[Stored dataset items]
*** Begin section ***

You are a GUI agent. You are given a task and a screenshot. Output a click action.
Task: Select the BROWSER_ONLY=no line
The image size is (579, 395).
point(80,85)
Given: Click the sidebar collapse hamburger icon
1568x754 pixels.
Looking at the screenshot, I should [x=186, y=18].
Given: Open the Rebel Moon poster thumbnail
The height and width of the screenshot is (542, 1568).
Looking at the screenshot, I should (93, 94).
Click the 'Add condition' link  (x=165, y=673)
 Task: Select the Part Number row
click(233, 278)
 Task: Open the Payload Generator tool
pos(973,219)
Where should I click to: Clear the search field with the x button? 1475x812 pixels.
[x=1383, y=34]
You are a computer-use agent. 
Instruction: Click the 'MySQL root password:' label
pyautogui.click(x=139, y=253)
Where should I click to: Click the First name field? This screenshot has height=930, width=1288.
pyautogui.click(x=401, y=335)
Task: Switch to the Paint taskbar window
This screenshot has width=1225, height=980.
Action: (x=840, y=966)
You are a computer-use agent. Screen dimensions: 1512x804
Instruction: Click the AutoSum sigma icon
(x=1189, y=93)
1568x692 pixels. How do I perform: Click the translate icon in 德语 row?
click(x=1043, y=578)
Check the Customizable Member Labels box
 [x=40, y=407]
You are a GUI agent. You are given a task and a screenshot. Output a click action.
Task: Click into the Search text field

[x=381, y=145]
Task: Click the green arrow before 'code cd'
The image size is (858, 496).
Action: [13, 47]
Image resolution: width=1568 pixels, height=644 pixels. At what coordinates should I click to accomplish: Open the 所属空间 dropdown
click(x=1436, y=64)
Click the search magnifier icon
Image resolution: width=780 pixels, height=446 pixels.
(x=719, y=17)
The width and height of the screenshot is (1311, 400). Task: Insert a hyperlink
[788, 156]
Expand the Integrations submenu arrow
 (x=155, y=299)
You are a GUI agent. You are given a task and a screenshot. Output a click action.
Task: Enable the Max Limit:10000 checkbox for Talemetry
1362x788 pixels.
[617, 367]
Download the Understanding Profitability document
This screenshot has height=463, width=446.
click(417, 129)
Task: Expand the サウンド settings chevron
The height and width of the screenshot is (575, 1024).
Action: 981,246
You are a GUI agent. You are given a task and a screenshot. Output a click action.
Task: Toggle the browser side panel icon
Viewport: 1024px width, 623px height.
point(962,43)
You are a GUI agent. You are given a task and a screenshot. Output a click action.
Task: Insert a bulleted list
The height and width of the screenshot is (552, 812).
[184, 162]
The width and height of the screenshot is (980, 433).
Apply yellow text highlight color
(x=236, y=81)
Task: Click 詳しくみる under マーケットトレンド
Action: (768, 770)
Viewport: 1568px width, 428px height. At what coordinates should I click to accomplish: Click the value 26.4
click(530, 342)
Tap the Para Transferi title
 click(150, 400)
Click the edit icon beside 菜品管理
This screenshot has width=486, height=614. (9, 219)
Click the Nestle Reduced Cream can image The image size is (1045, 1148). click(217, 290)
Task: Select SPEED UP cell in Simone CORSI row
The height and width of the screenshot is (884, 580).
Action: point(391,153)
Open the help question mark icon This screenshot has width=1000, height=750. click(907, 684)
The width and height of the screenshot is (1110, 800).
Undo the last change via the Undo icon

*** End section ***

▸ **To do**
Work out how many lines above contain "computer"; write only the number.

▸ **Solution**
2